#### PROVIDED ENTRIES

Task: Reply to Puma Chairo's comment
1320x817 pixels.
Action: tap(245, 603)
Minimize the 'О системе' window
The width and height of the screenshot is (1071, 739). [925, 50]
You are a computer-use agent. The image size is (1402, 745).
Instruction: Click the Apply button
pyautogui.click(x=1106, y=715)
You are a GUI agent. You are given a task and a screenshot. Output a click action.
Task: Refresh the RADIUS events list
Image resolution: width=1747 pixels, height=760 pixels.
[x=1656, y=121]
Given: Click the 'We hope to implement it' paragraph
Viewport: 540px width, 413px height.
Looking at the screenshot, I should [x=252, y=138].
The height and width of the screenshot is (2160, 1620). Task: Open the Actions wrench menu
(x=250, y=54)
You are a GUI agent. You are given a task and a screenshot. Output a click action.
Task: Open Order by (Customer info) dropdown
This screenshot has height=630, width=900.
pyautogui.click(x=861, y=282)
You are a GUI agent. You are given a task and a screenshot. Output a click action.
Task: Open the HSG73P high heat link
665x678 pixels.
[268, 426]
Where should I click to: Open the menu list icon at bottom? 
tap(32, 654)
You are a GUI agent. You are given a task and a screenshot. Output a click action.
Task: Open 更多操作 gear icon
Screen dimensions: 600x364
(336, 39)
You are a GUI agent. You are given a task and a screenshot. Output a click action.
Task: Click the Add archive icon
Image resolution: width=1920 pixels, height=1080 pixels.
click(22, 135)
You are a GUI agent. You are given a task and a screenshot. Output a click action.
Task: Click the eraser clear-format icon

########

Put every line of the material above into a Markdown table with the columns "Row" and "Entry", where "Row" holds a running number and "Entry" holds the line. Leave out any blank lines.

RESPONSE TO THIS TASK →
| Row | Entry |
|---|---|
| 1 | Task: Reply to Puma Chairo's comment |
| 2 | 1320x817 pixels. |
| 3 | Action: tap(245, 603) |
| 4 | Minimize the 'О системе' window |
| 5 | The width and height of the screenshot is (1071, 739). [925, 50] |
| 6 | You are a computer-use agent. The image size is (1402, 745). |
| 7 | Instruction: Click the Apply button |
| 8 | pyautogui.click(x=1106, y=715) |
| 9 | You are a GUI agent. You are given a task and a screenshot. Output a click action. |
| 10 | Task: Refresh the RADIUS events list |
| 11 | Image resolution: width=1747 pixels, height=760 pixels. |
| 12 | [x=1656, y=121] |
| 13 | Given: Click the 'We hope to implement it' paragraph |
| 14 | Viewport: 540px width, 413px height. |
| 15 | Looking at the screenshot, I should [x=252, y=138]. |
| 16 | The height and width of the screenshot is (2160, 1620). Task: Open the Actions wrench menu |
| 17 | (x=250, y=54) |
| 18 | You are a GUI agent. You are given a task and a screenshot. Output a click action. |
| 19 | Task: Open Order by (Customer info) dropdown |
| 20 | This screenshot has height=630, width=900. |
| 21 | pyautogui.click(x=861, y=282) |
| 22 | You are a GUI agent. You are given a task and a screenshot. Output a click action. |
| 23 | Task: Open the HSG73P high heat link |
| 24 | 665x678 pixels. |
| 25 | [268, 426] |
| 26 | Where should I click to: Open the menu list icon at bottom?  |
| 27 | tap(32, 654) |
| 28 | You are a GUI agent. You are given a task and a screenshot. Output a click action. |
| 29 | Task: Open 更多操作 gear icon |
| 30 | Screen dimensions: 600x364 |
| 31 | (336, 39) |
| 32 | You are a GUI agent. You are given a task and a screenshot. Output a click action. |
| 33 | Task: Click the Add archive icon |
| 34 | Image resolution: width=1920 pixels, height=1080 pixels. |
| 35 | click(22, 135) |
| 36 | You are a GUI agent. You are given a task and a screenshot. Output a click action. |
| 37 | Task: Click the eraser clear-format icon |